Pour Marc-Michel Pic, Advestigo, l’approche P2P se généralise et des applications légales voient le jour. L’objectif est d’arriver à identifier les contenus, en partie ceux qui sont illégalement diffusés. Pour ce faire, Advestigo a inventé et breveté ce qu’il appelle la "Théraographie". Celle-ci permet de réaliser une "empreinte digitale" des fichiers numériques. Utilisable sans modification de l’oeuvre originale, elle permet de retrouver tout ou partie d’un morceau de musique, d’un texte, d’une image ou d’une vidéo dans n’importe quel document multimédia composite.

La France, championne du monde du téléchargement !

« En France, on constate 450.000 téléchargements de films par jour et 2 millions de musique par jour. Nous sommes champion du monde ! » souligne Théodore Martin, Vedicis. Pour lui, le filtrage sélectif est aujourd’hui possible ; la technologie est prête. Cependant, les opérateurs et les ayants droit doivent cesser de tirer la corde chacun de leur côté. Il est nécessaire qu’ils s’associent pour, enfin, trouver un équilibre.

Pour Hervé Rony, SNEP, la question se pose aujourd’hui avec le P2P mais demain le problème viendra d’ailleurs.

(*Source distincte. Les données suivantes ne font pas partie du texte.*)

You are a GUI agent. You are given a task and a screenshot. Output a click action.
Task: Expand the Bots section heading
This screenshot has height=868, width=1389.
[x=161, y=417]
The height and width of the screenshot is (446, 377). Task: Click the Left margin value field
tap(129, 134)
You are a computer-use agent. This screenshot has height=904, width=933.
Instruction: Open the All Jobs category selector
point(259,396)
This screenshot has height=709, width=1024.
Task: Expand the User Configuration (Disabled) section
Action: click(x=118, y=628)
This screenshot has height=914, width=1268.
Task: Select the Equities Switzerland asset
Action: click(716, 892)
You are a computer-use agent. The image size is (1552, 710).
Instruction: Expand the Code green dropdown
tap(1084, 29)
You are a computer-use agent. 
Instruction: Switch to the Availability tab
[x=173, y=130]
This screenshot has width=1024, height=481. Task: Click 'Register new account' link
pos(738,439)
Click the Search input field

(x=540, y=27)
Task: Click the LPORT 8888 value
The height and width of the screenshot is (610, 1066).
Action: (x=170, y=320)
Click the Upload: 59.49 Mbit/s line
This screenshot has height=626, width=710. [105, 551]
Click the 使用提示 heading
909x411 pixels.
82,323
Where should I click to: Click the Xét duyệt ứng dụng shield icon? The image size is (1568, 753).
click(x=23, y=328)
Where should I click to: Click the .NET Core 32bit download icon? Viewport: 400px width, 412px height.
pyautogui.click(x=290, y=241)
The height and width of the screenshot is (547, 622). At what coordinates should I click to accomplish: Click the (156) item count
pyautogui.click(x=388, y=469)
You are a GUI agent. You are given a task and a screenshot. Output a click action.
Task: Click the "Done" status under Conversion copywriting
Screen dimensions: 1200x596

La technologie aura toujours un temps d’avance et le téléchargement illégal aussi.

La loi Création et Internet risque, en outre, d’avoir des effets pervers, en accentuant notamment la migration, déjà perceptible, des internautes vers des moyens d’échange autres que les réseaux peer-to-peer. D’ailleurs, à ce sujet, le P2P a déjà un petit frère : le P4P. Evoqué par Marguerite Faycal et Ahmed Serhouchni, Telecom ParisTech, le P4P permet d’améliorer le trafic réseau, en réduisant le nombre de routeurs sollicités et les transferts de données nécessaires pour effectuer les téléchargements. Le P4P optimise les transferts d’un point de vue géographique, ce qui réduit l’encombrement des réseaux.

Selon Michel Riguidel, Telecom ParisTech, « si on veut se défendre à armes égales pour lutter contre le téléchargement illégal, il faut disposer d’architectures à la P2P pour faire du monitoring et de l’observation ». C’est ce qui règlera, selon lui, le problème.

La force du mouvement a été telle que le discours de prévention contre l’aspect illégal du téléchargement n’a eu aucun poids. Aujourd’hui, la mutation est profonde et le marché doit s’adapter. La « patate chaude » est lancée depuis quelque temps déjà. Tout le monde prétend réfléchir à une éventuelle solution, mais personne ne veut en avoir la responsabilité économique et chacun reste campé sur ses positions : les FAI ne peuvent pas contrôler ce qui passe dans leurs tuyaux et les ayants droit ne veulent pas assumer le coût de solutions techniques de cryptage, ... Heureusement, l’Hadopi veille... Dans le cadre de la loi Création et Internet, la ministre de la Culture a pour objectif que l’Hadopi sanctionne chaque jour 1.000 internautes. Les systèmes de quotas sont à la mode … encore une belle initiative !


Le « p’tit grain de folie » de l’événement : Mauro Israël, Expert en sécurité, entre en connexion avec la Californie et Philip Zimmermann, le célèbre concepteur du PGP, logiciel de chiffrement largement distribué, qui allait bouleverser l’approche entre le citoyen et l’utilisation "libre" de la cryptologie. En 2006, il a créé Zfone, un logiciel multiplateforme de chiffrement des flux de communication de téléphonie sur Internet au standard ouvert SIP, fonctionnant en P2P.